**PROBLEM REQUIREMENTS:**
Where a line in the records holds "screenshot", count it once; return only the final number.

Start of DATA FOR ANALYSIS

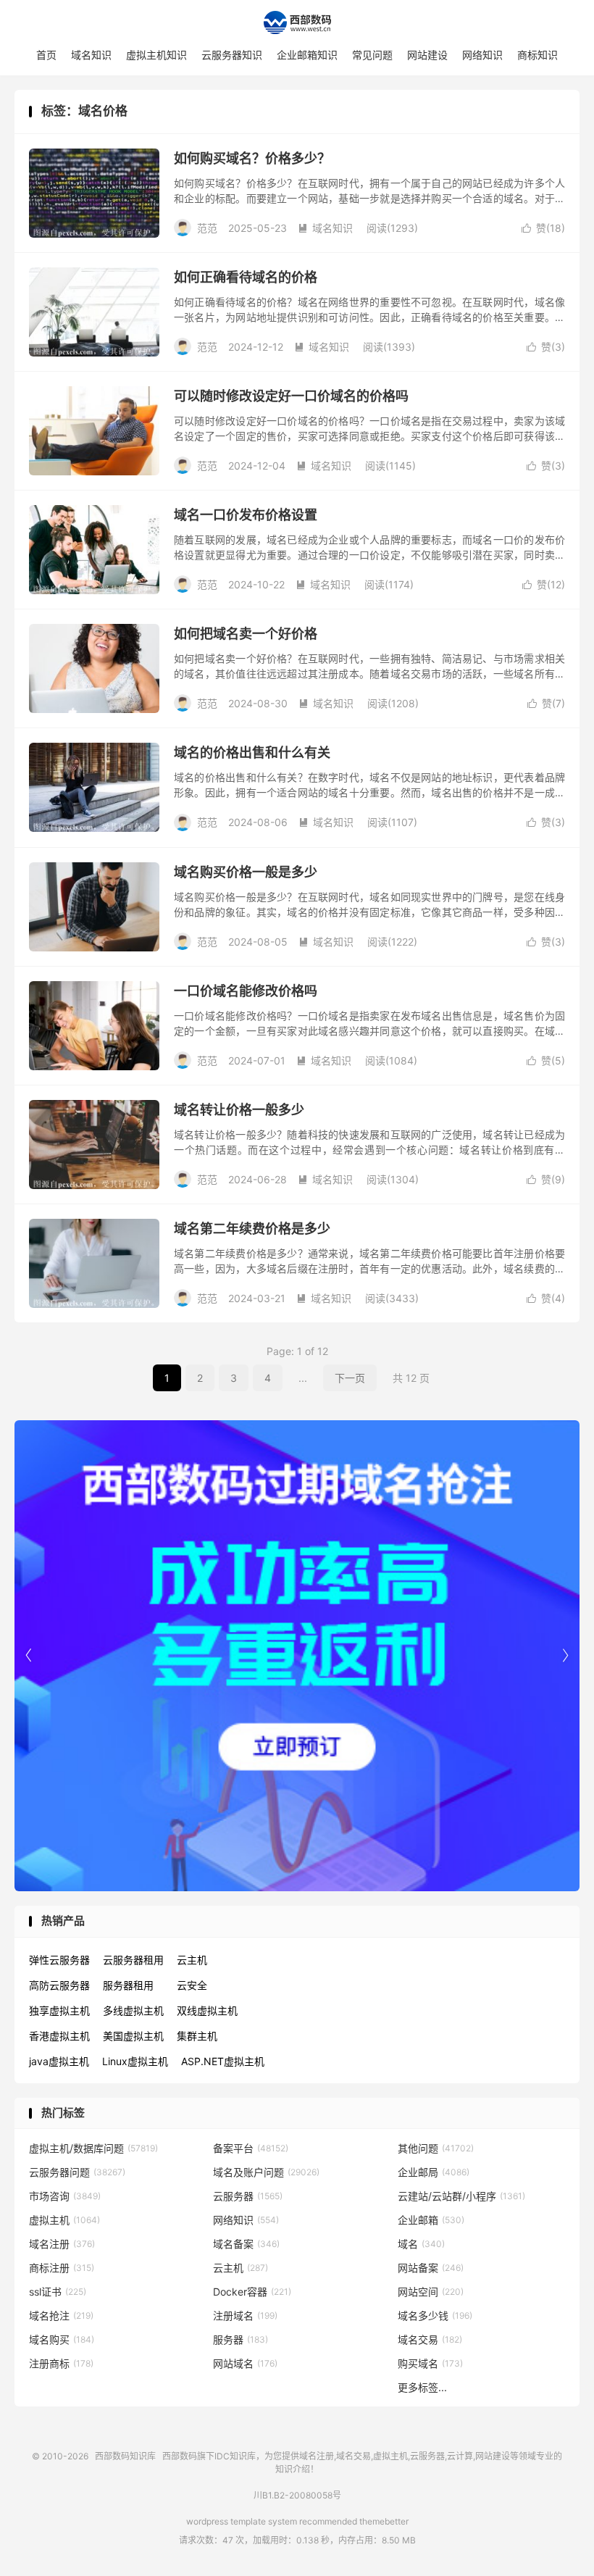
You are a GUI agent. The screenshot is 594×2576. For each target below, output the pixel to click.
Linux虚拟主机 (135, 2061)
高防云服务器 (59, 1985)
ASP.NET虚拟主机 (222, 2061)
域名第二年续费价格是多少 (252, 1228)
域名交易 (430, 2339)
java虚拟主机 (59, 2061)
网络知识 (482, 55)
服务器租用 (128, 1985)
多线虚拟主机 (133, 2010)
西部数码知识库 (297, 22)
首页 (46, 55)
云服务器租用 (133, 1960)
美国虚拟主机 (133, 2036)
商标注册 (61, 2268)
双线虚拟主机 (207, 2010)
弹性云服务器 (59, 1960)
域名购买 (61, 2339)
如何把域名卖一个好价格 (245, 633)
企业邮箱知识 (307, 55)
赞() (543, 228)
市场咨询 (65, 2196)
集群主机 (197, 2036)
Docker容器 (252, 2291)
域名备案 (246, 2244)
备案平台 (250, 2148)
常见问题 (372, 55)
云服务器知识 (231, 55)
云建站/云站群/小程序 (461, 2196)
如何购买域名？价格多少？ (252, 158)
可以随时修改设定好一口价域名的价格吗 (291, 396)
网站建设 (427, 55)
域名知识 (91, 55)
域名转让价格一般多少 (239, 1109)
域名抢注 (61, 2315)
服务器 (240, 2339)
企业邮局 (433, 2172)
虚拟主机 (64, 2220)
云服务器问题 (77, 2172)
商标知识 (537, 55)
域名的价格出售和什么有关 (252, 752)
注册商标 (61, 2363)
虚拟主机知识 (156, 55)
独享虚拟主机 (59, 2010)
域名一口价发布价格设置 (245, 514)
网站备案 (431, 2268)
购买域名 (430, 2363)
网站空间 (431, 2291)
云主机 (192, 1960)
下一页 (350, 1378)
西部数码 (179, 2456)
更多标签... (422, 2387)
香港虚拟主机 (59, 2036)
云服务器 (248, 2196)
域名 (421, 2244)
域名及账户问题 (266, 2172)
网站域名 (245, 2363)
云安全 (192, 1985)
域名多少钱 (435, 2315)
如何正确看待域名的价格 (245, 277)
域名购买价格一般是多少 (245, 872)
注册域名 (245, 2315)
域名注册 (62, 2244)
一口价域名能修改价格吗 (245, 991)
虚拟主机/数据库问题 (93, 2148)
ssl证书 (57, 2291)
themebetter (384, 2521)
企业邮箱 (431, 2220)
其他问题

End of DATA FOR ANALYSIS
Start of DATA FOR ANALYSIS

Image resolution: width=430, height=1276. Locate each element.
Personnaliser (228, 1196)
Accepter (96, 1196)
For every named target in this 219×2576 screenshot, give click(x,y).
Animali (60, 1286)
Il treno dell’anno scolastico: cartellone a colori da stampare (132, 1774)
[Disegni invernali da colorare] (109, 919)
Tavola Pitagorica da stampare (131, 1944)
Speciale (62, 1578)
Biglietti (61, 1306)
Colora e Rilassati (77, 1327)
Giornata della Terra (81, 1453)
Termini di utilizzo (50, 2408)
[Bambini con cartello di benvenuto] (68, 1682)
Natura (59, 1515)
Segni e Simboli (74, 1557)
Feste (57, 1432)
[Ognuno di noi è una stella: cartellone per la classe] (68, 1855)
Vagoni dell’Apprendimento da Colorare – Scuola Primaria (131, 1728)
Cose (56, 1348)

End of DATA FOR ANALYSIS

**TASK OUTPUT:**
2